Stored data
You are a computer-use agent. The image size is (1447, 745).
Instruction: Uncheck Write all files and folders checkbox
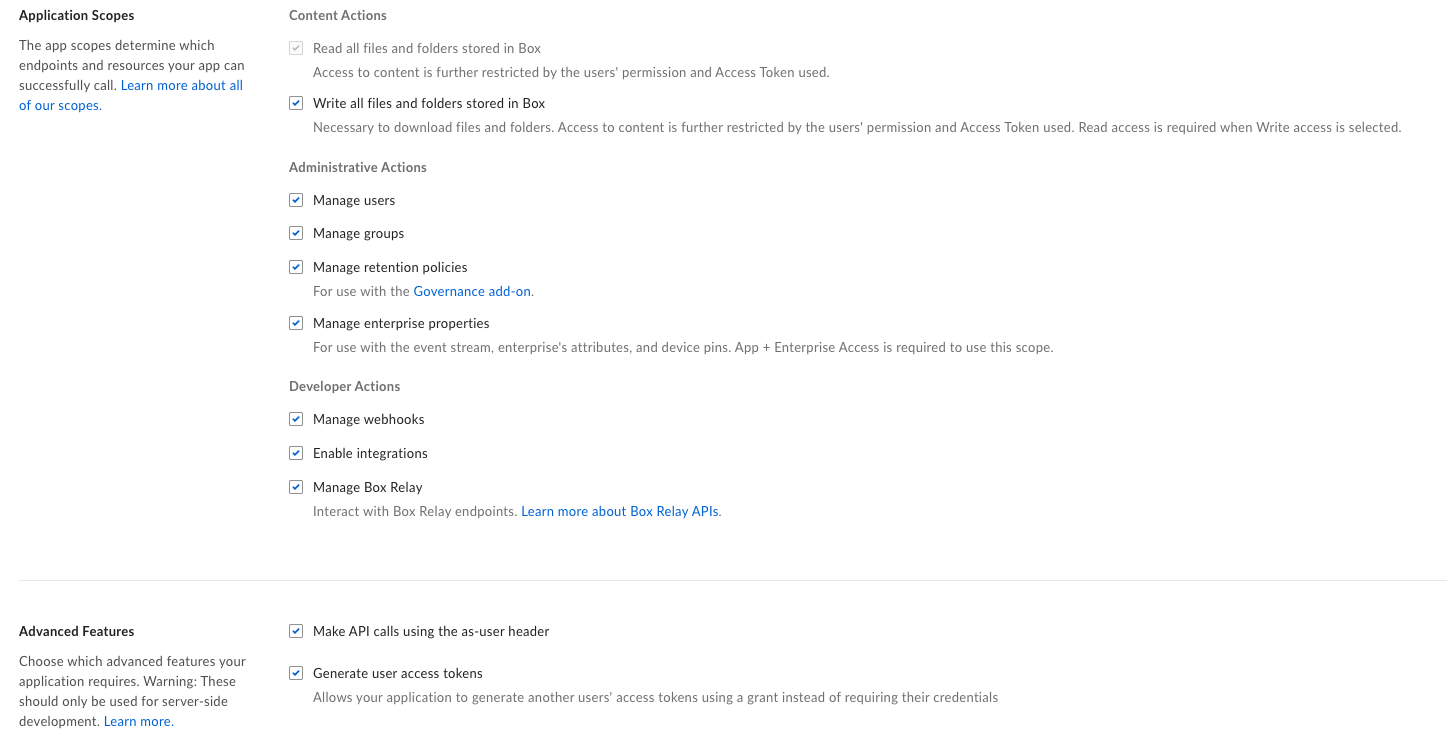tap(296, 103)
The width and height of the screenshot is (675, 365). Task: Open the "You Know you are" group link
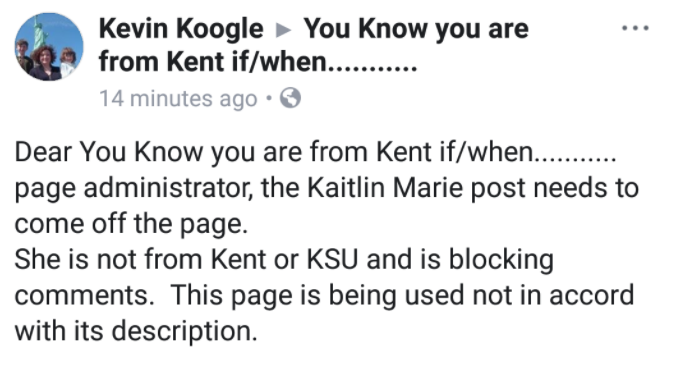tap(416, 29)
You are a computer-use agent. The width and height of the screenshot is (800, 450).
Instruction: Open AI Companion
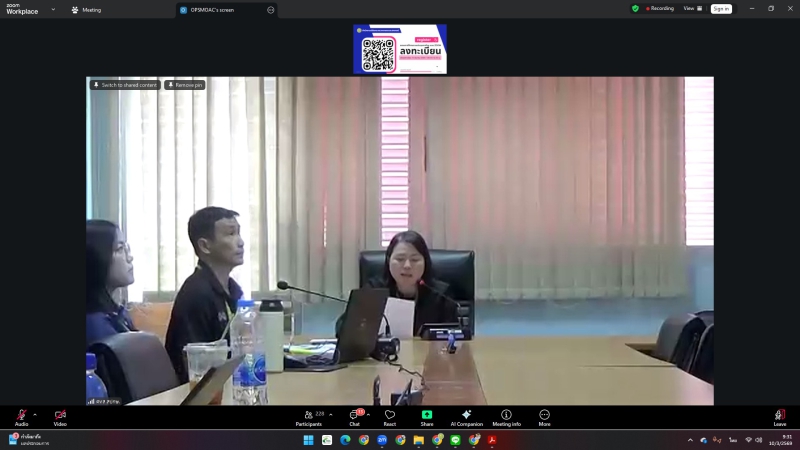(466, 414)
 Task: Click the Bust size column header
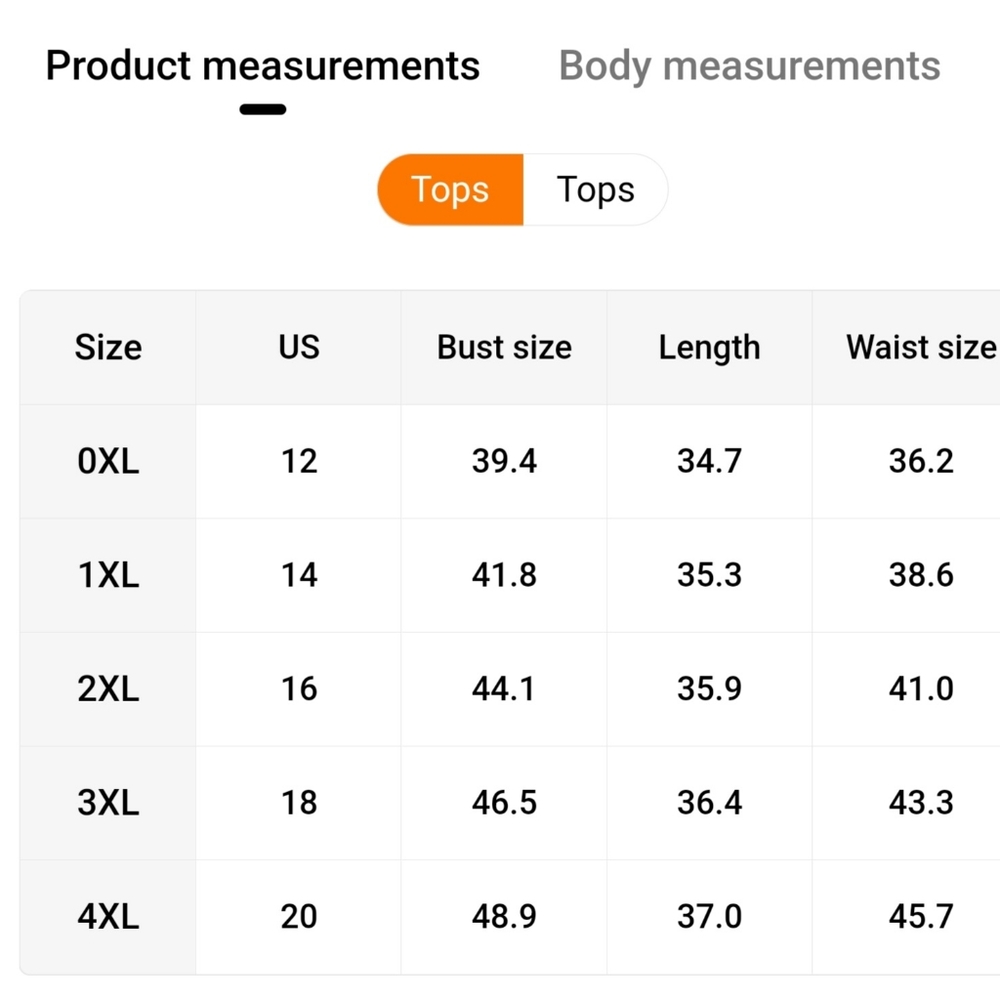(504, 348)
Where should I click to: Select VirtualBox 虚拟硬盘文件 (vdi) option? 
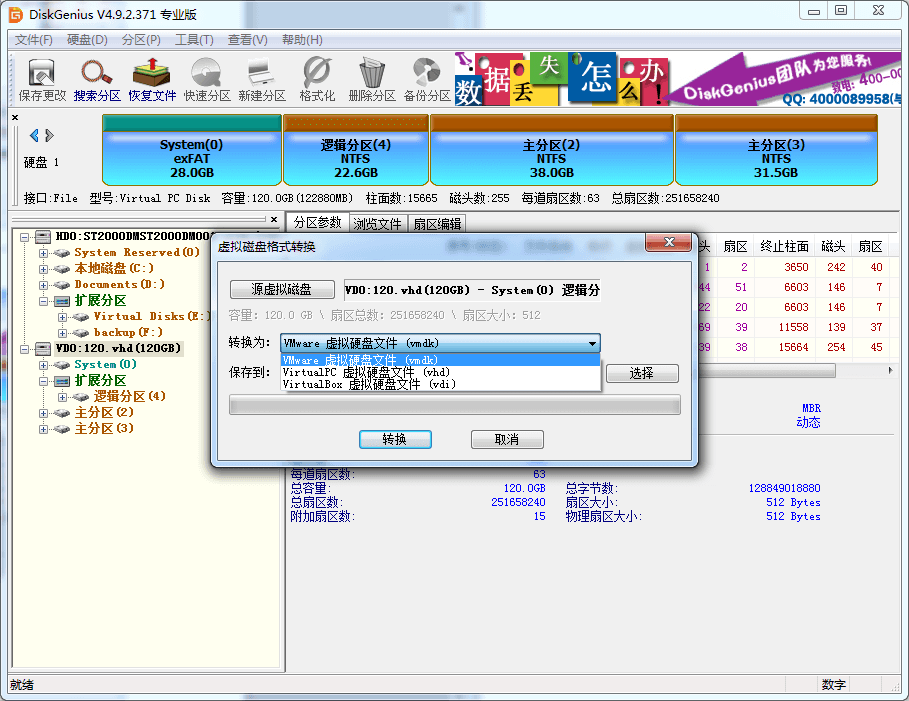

-- Instructions for the task --
All lines with the word "agent" need to be copied from the data above.

-- Response to the task --
You are a computer-use agent. The image size is (1447, 745).
You are a computer-use agent. The width and height of the screenshot is (800, 450).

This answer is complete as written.